1. Finding ideas can be hard especially when you start from scratch. Most startups (particularly fast scaling ones) can give you ideas if you look for:

* de-prioritized ideas due to "hyper-focus"

* listening to common problems that customers [0] have that aren't necessarily solved by your company.

* product features built that many other companies would find useful (e.g. collaborative editing infra)

* internal tooling that other companies would find useful

2. Fundraising[1]

Many friends got their first checks from investors that were investors of a startup they previously worked at. And the truth is, if you choose a slow-scaling/zombie startup, you will learn a ton still but honestly, the investors of that company aren't going to be stoked to invest in you if you spin out your own thing.

A quick list of common strategies that worked for them:

* Choose founders who don't treat investors as "dumb money"

* Choose companies backed by great investors

* Join startups that are scaling fast

* Join early (< 40) so you can be part of the "success story"

* Ask to meet the investors throughout your tenure (ideally you are upfront with the founders of the company you join)

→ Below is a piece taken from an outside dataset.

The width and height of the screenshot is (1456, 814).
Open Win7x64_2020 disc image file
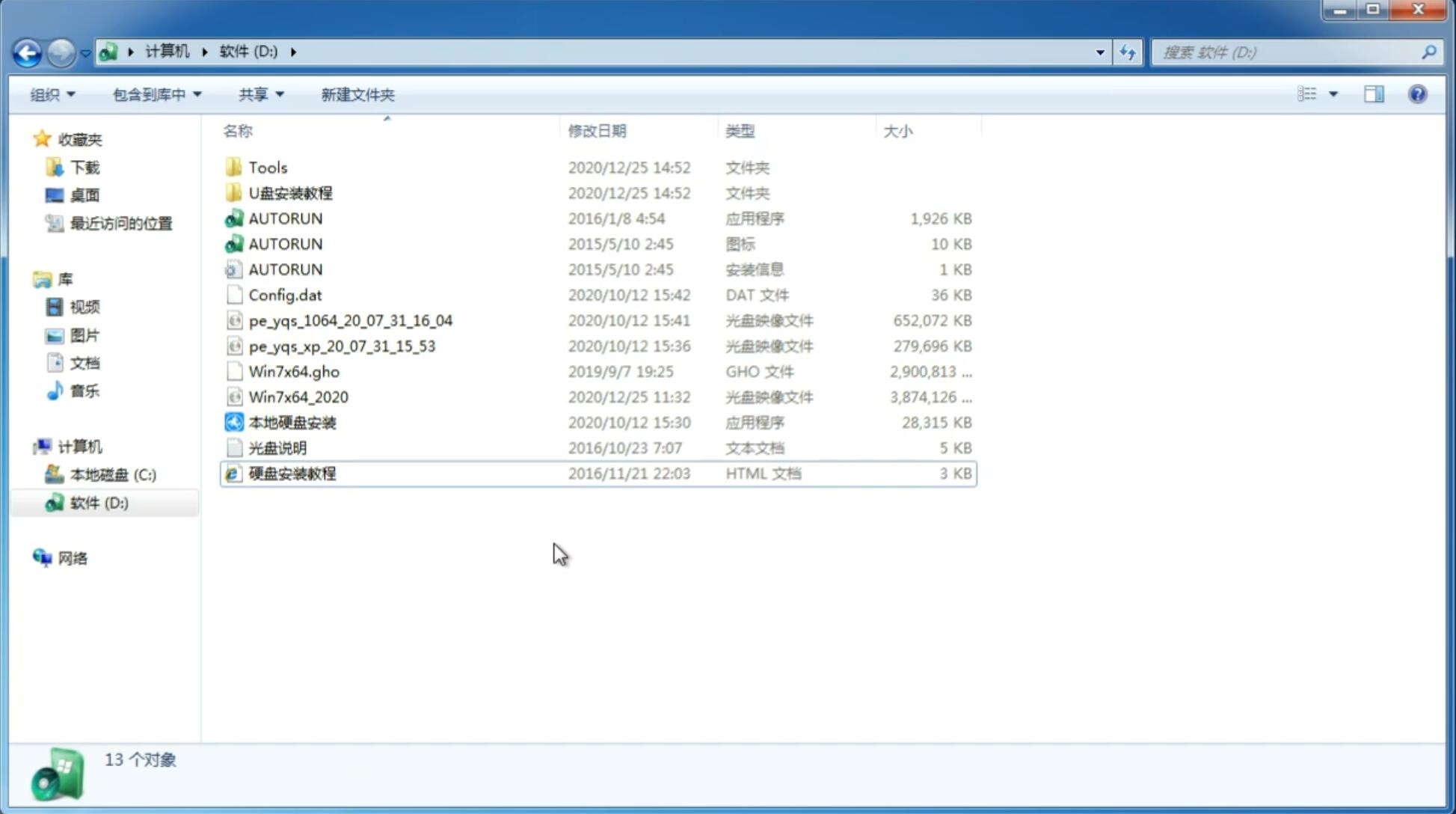pyautogui.click(x=298, y=397)
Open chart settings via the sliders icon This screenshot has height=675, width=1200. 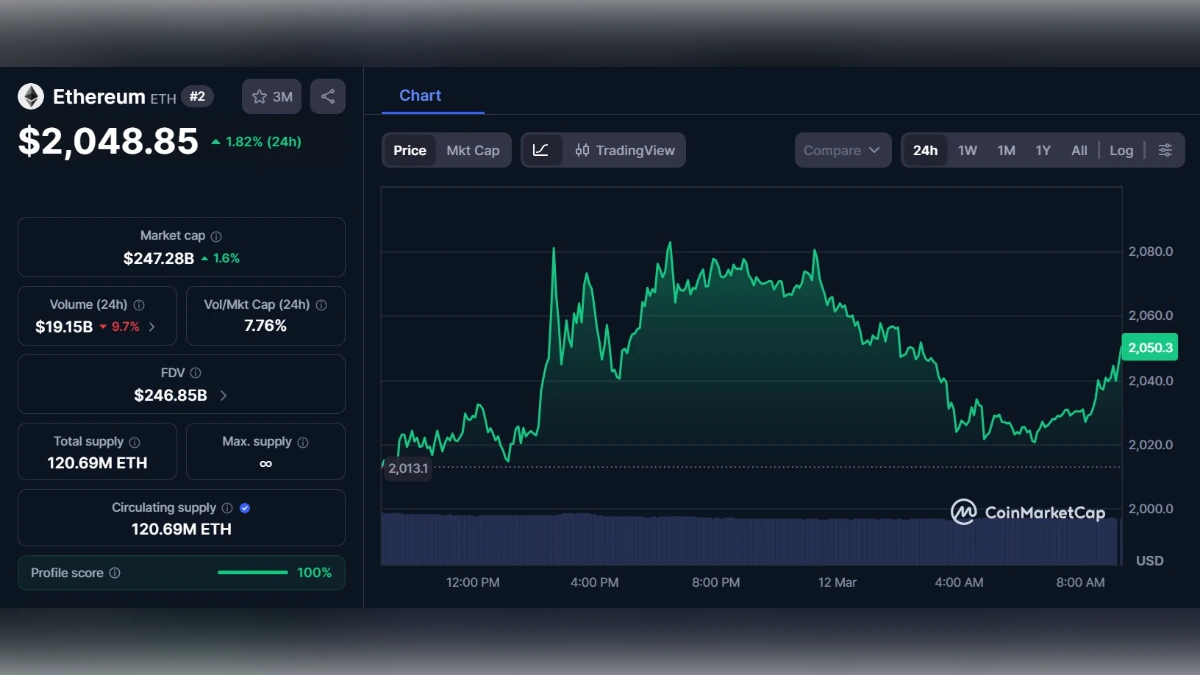1164,150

* Stay there and be a part of the solution through 2+ tough moments (ie. investors can associate you with the success of the company)

[0] Getting to know potential customers and understanding how to acquire them is also super useful.

[1] You can avoid the fundraising focus by going to YC (or equivalent) because you'll get the necessary clout to get investors knocking. If you're going to a startup anyway to get experience and find ideas, you may as well prep for fundraising.